Spore Hosts: URIEL ORLOW: THEATRUM BOTANICUM
Film screening and discussion20.00-21.30
Save the Date
all ages welcome
in English
Uriel Orlow's Theatrum Botanicum is an ongoing research project that considers the botanical world as a political stage––through film, photography, installation and sound. Starting from the dual vantage points of South Africa and Europe, the project considers plants as both witnesses and dynamic agents of history, connecting nature and people, rural and cosmopolitan medicine, tradition, and modernity––across different geographies, histories and knowledge systems, with a variety of healing, spiritual and economic powers.
We will screen three single-channel films from the complete works of Theatrum Botanicum, exploring botanical nationalism and other legacies of colonialism, the migration and invasion of plants, biopiracy, and the role of plant classification and naming: The Crown Against Mafavuke (18', 2026), Imbizo Ka Mafavuke/Mafavuke's Tribunal (28', 2017) and Muthi (17', 2017).
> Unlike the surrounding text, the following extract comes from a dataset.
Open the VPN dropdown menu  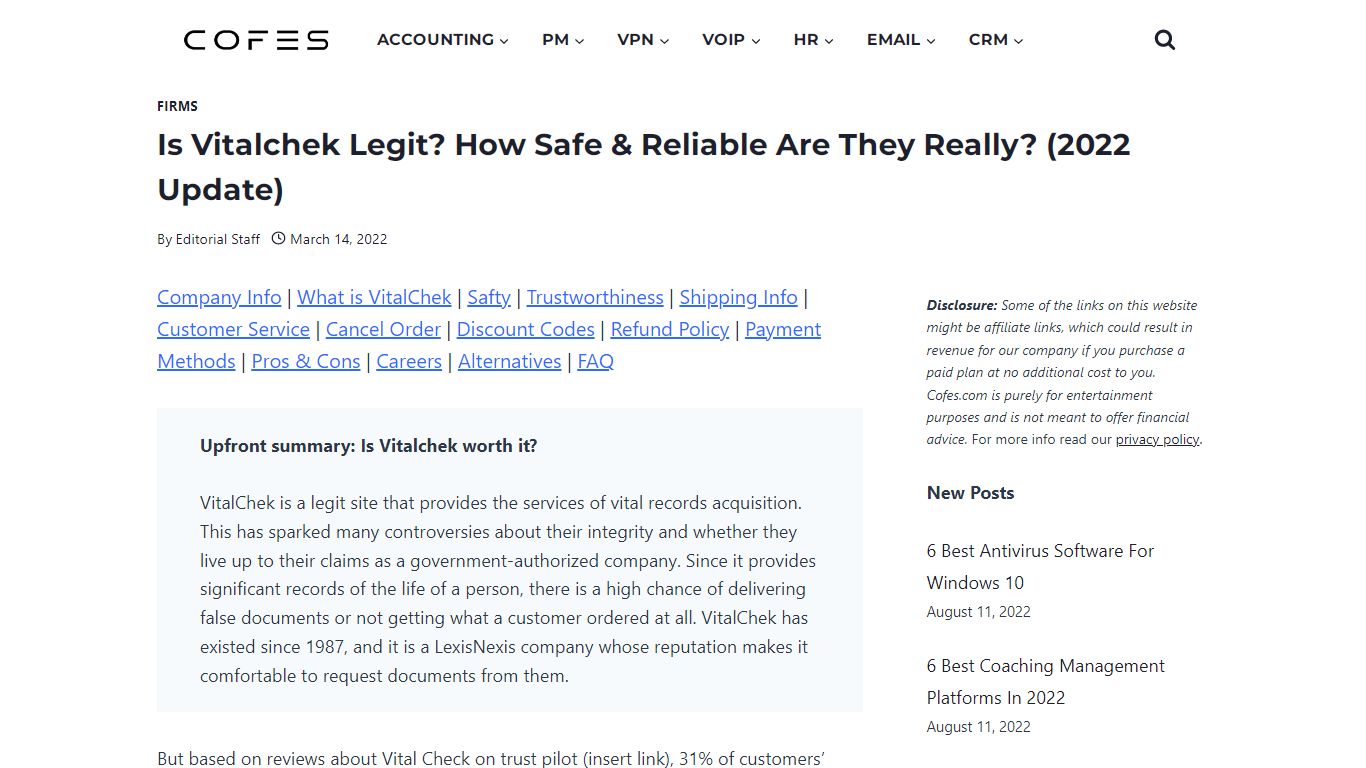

The screening is followed by a conversation between Uriel Orlow and curator Isabel Raabe.
The screening is part of the exhibition Ré-imaginer le passé, curated by Mahret Kupka, Isabel Raabe, Malick Ndiaye and Ibou C. Diop, which can be seen until July 28 at the KINDL - Center for Contemporary Art. The group exhibition developed in Dakar creates spaces for alternative forms of knowledge and knowledge transfer. In the exhibition, Orlow shows his work Soil Affinities, in which he examines the historical and current connections between Senegal and France through the lens of agriculture.
The public program of the exhibition is curated by Isabel Raabe & Celina Baljeet Basra.